Work request:
If a line in the data contains "agent", copy it out.

Data provided:
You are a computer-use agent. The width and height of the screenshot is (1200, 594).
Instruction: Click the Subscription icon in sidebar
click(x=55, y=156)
--
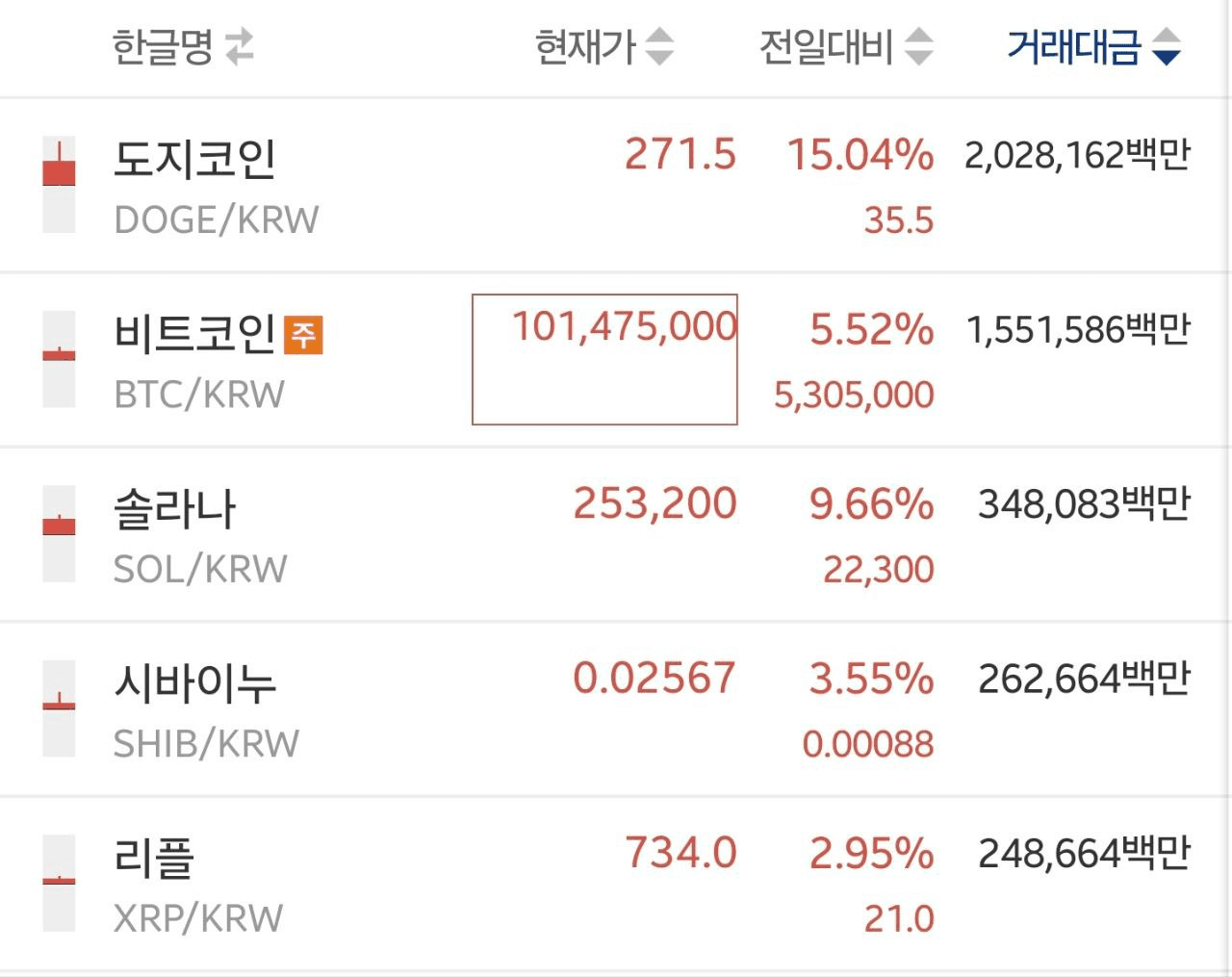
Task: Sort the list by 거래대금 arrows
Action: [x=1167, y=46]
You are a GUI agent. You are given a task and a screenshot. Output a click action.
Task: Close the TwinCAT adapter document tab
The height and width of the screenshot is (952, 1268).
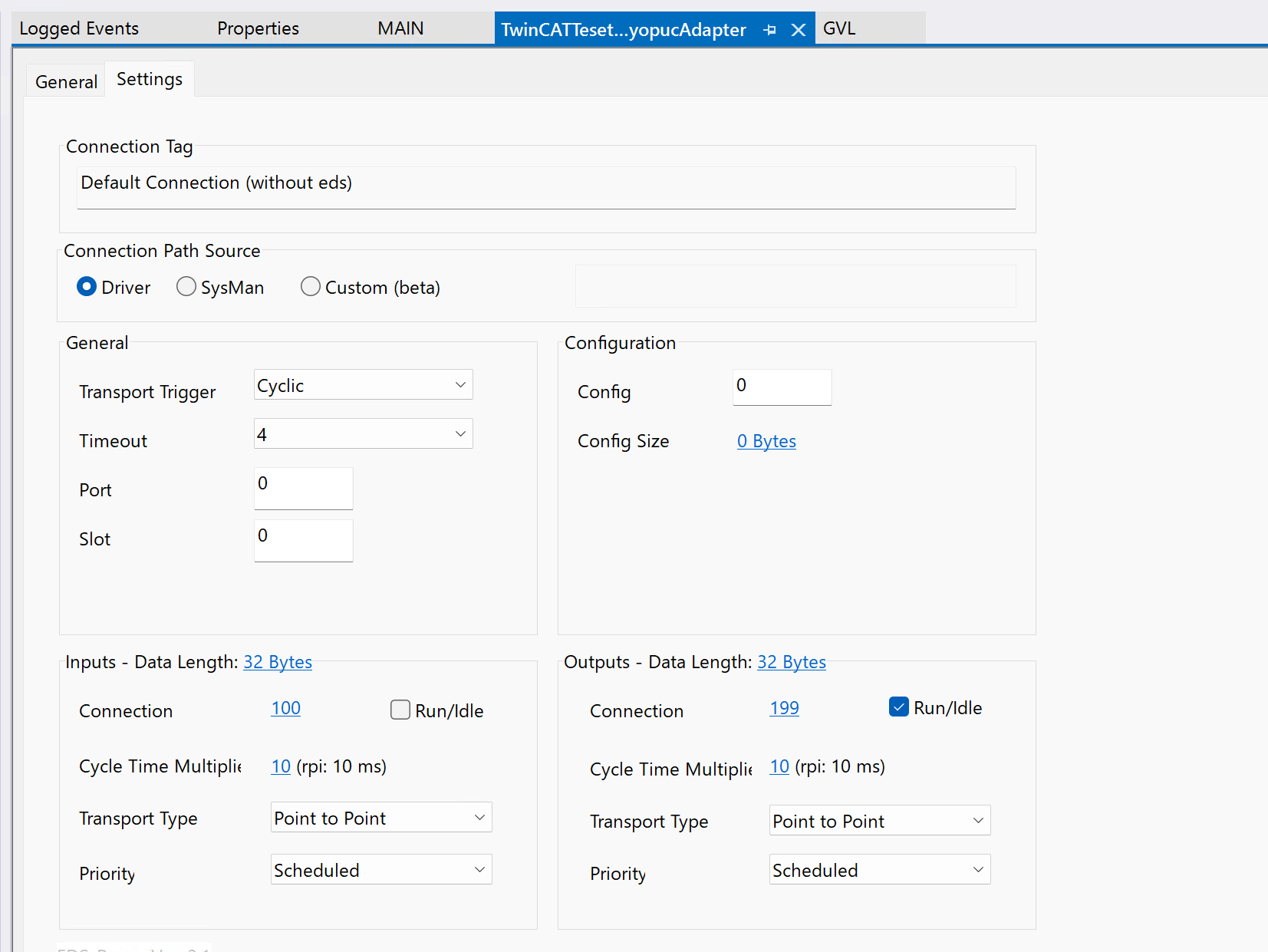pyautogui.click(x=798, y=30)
---
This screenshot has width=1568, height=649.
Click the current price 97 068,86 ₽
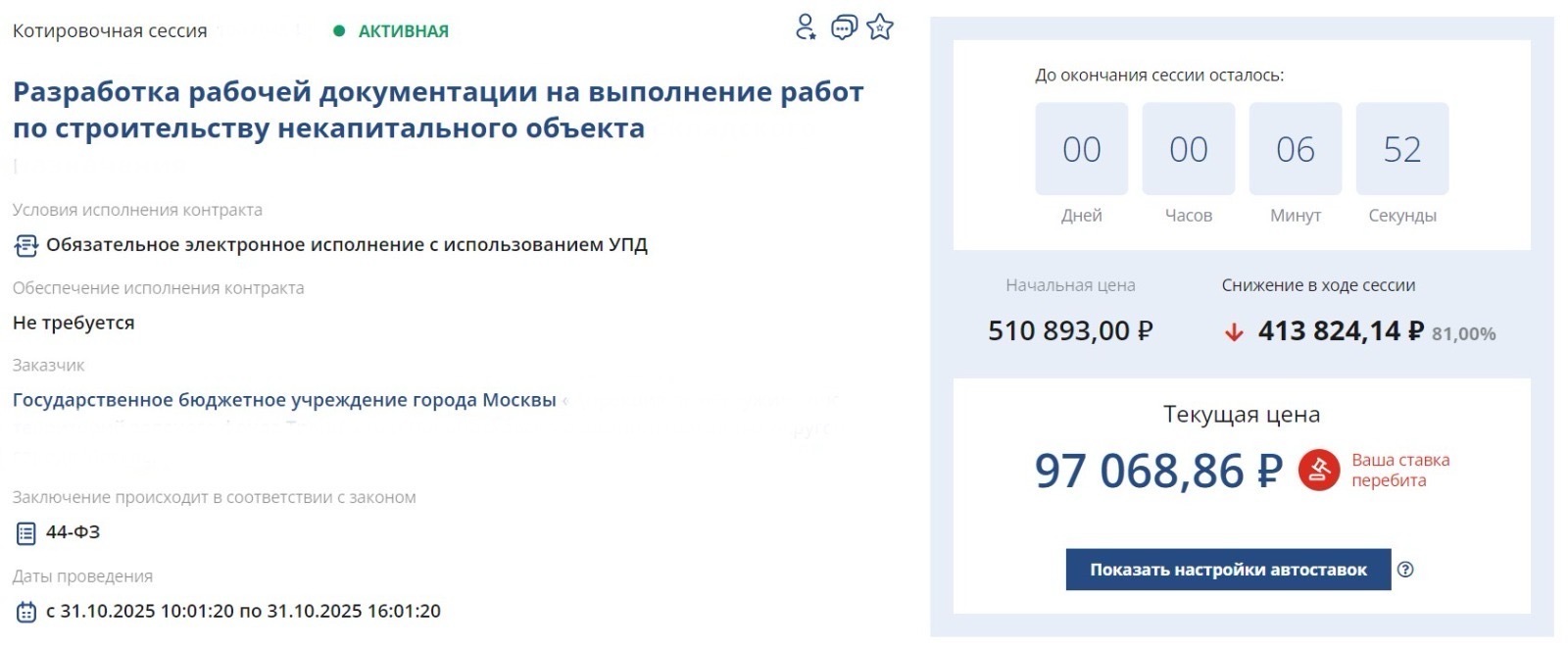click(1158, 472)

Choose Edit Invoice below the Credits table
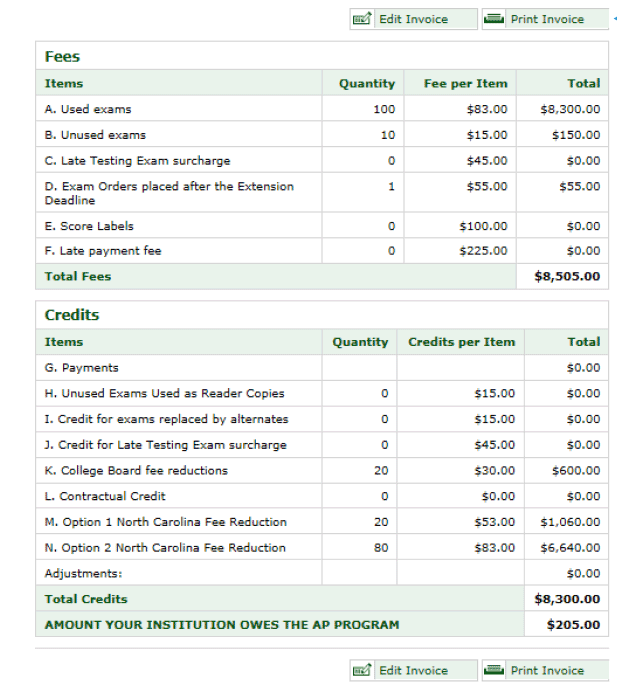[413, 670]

Written solution:
You are a computer-use agent. The width and height of the screenshot is (1200, 594).
You are a GUI agent. You are given a task and a screenshot. Output a click action.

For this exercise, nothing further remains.